No Milling Your Own Grain
Stop us if you’re heard this one before, but being a peasant wasn’t great. You worked hard tilling the land, and if you technically worked fewer hours a year compared with people in the 21st century, well, that was because you spent your remaining time staying as motionless as possible to avoid burning calories and hastening your death by starvation.
When you grew plants, you’d wind up with grain. To turn the grain into flour, you had to send it over to the miller, who’d grind it for you, for a fee (to be paid in grain). This did not happen simply because the miller owned a mill and you didn’t. You sent your grain to the miller because you were required to, by law. If you were a Middle Ages peasant in Scotland and tried grinding your own grain by yourself, using whatever means you could cobble together, you were committing a crime.
Those means included quern-stones, which sound like landmarks that adventurers visit to gain skill points but instead are hand tools that humans have used on grain since the Stone Age. Archaeologists looking at the Middle Ages have found plenty examples of quern-stones suffering from sabotage. These are from when lords discovered peasants milling their own grain and punished the uppity entrepreneurs by breaking their stones. We dearly hope there were at least a few unrecorded instances of peasants losing their cool and responding by turning their fury on the lord’s stones.
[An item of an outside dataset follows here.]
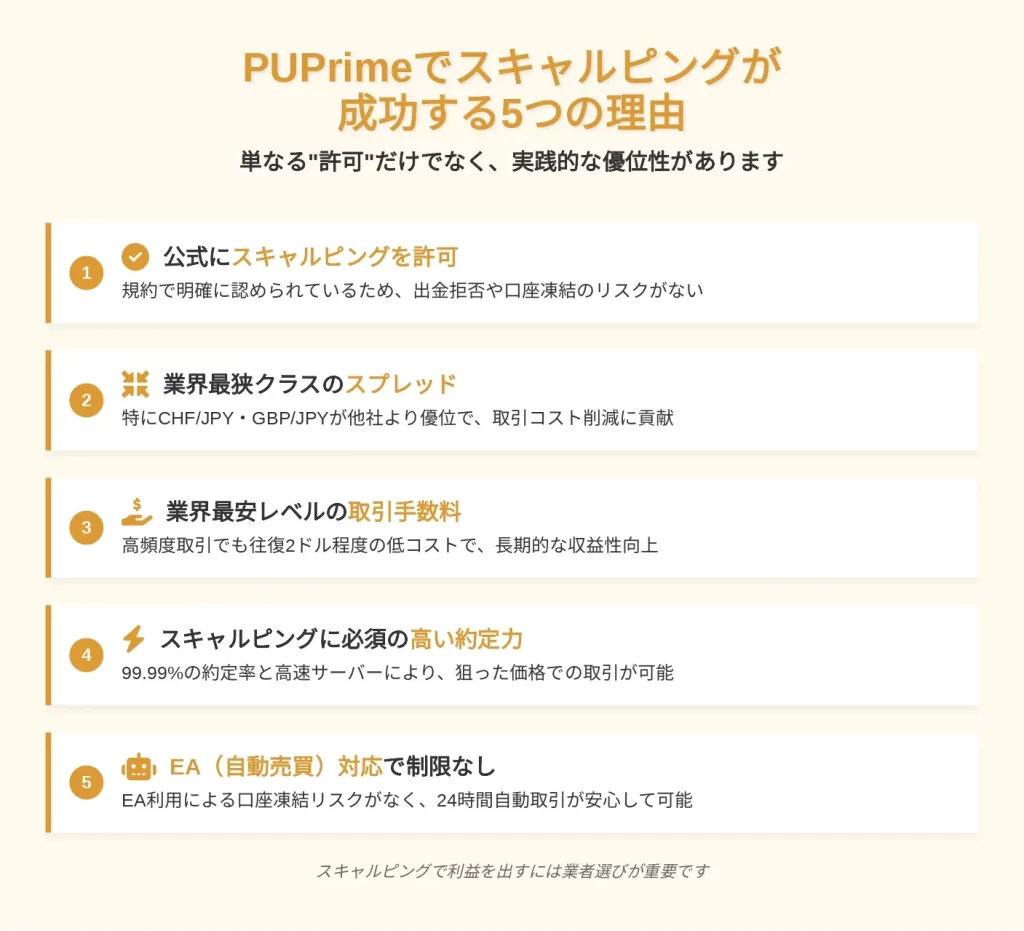Click the 99.99%の約定率 description line
This screenshot has width=1024, height=931.
(397, 672)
Mandatory Labor for Maximum Wages
Peasants received a little bit of a reprieve in the 14th century, thanks to something called the plague. For many peasants, it brought them the sweet relief of death. Some weren’t so lucky and survived, but they then found themselves in a world with a chunk of the peasant population wiped out, which meant labor would be more valued and feudalism was on the way out. That was good news, right?
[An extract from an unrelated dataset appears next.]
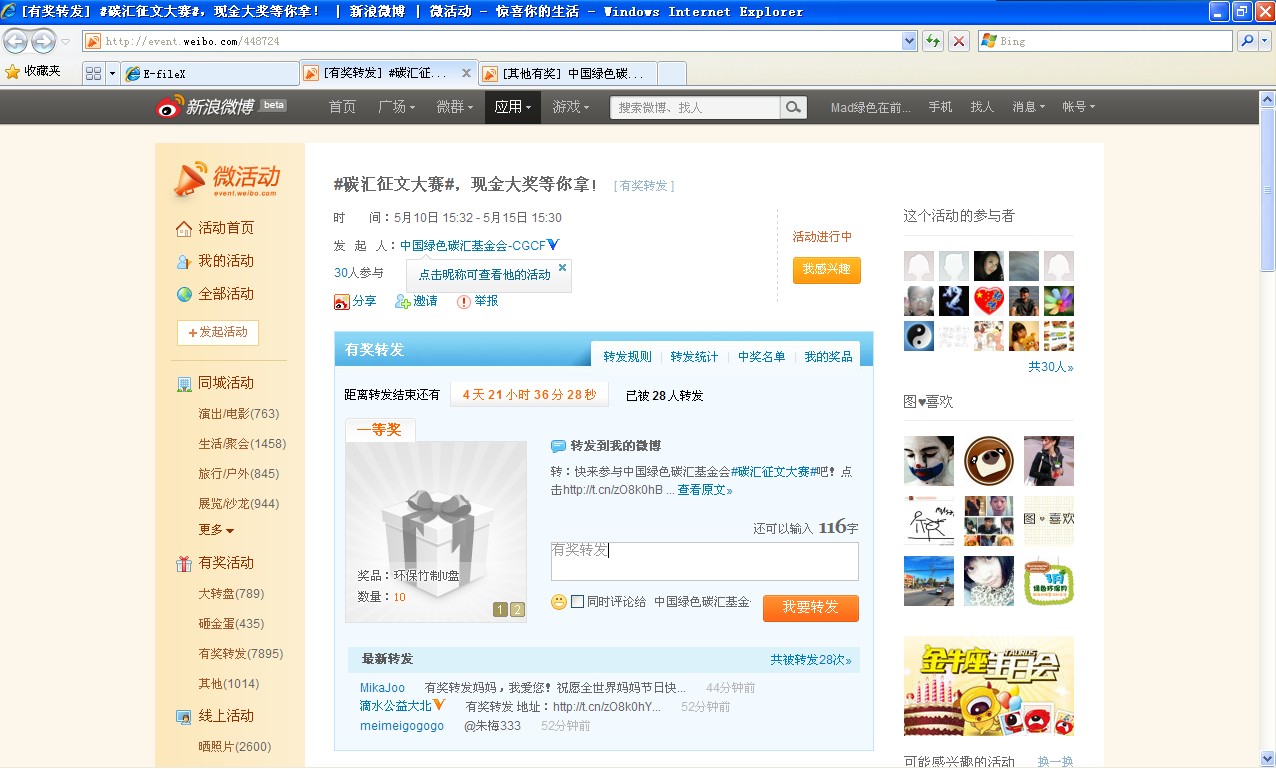Switch to the 转发规则 tab
This screenshot has height=769, width=1276.
[627, 357]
Eventually, maybe. But England first took steps to keep any peasants from earning too much more in the post-pandemic world. Edward III enacted a wage law for peasants — not a minimum wage law but a maximum wage law. It ensured that peasants could legally earn no more going forward than they had five years earlier. Anyone charging more first faced a fine and then a branding on their body of the letter F (F, for “falsity”). Also, the statute mandated that every peasant had to work. You’d think the general desire for money would take care of that, but no, the law said that anyone under 68 who physically could work had to work, or else it was off to gaol with them.
In time, this did lead to peasants crushing the lords’ stones, kind of. A few decades in, peasants got angry and revolted, attacking a gang of tax collectors. Things spiraled out of control from there. Along with meting out murder, they headed to London’s legal district and tried something sure to cure all problems: They burned every law book they could find.